#### WHAT TO PRODUCE
Retype only what runs from the first line of the records to the line with "The height and", inclusive, and no pictures.

Collected data
______________________________

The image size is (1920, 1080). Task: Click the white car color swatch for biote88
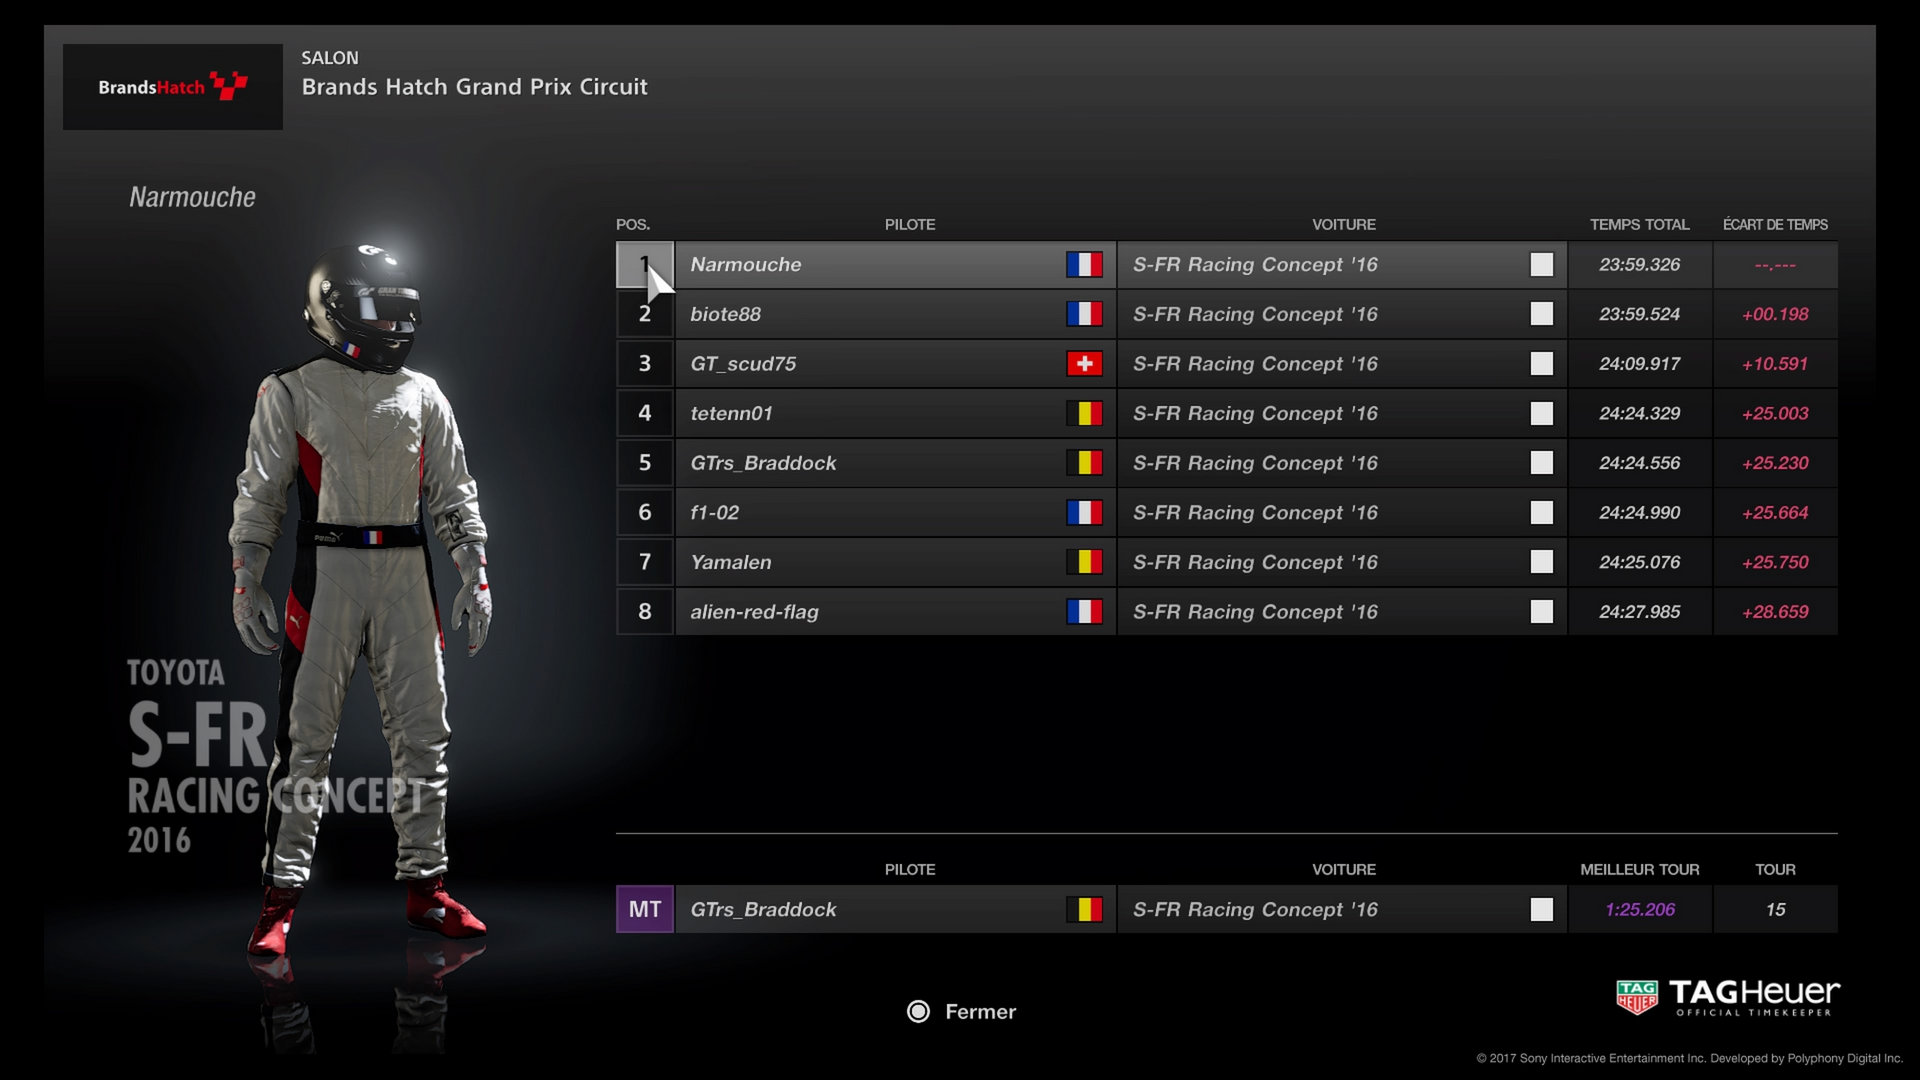coord(1542,314)
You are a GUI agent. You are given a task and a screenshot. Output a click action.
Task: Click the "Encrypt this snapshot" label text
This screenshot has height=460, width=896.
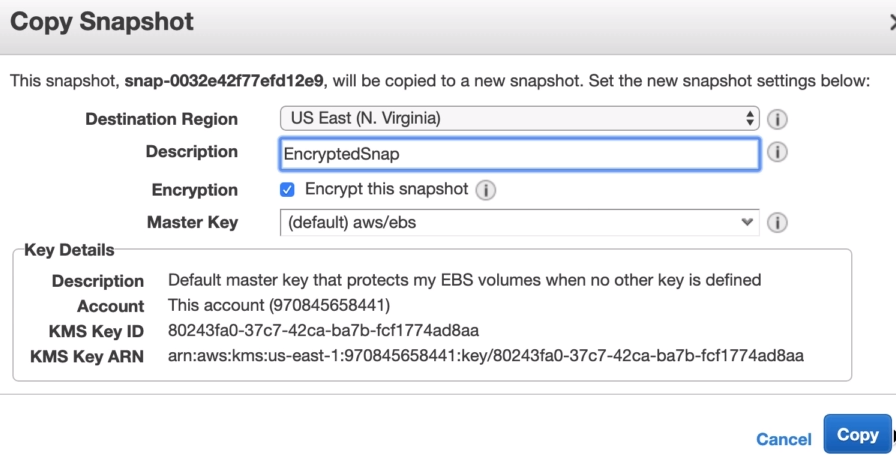(x=386, y=189)
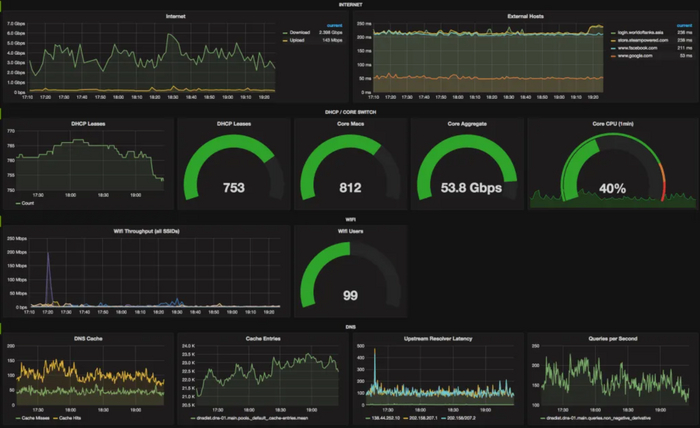This screenshot has height=428, width=700.
Task: Open the Queries per Second panel title
Action: pos(612,339)
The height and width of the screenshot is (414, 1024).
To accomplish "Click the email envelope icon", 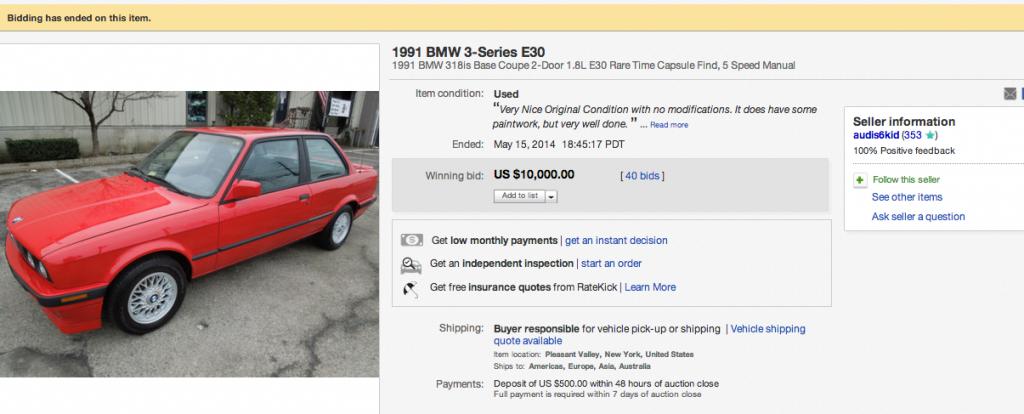I will coord(1010,94).
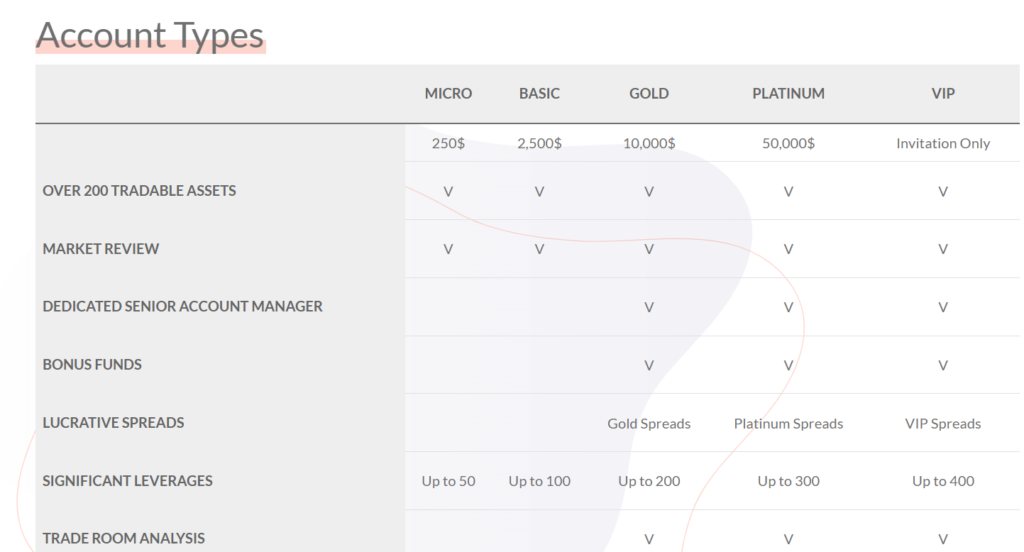Click the Gold Spreads cell
The image size is (1024, 552).
pos(649,423)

______________________________

#### EXERCISE RESPONSE
The image size is (1920, 1080). Task: Click the white car color swatch for biote88
coord(1542,314)
You are a GUI agent. You are given a task and a screenshot. Output a click action.
Task: Click the "Encrypt this snapshot" label text
This screenshot has height=460, width=896.
(x=386, y=189)
This screenshot has height=428, width=700.
Task: Open the Queries per Second panel title
Action: pos(612,339)
The height and width of the screenshot is (414, 1024).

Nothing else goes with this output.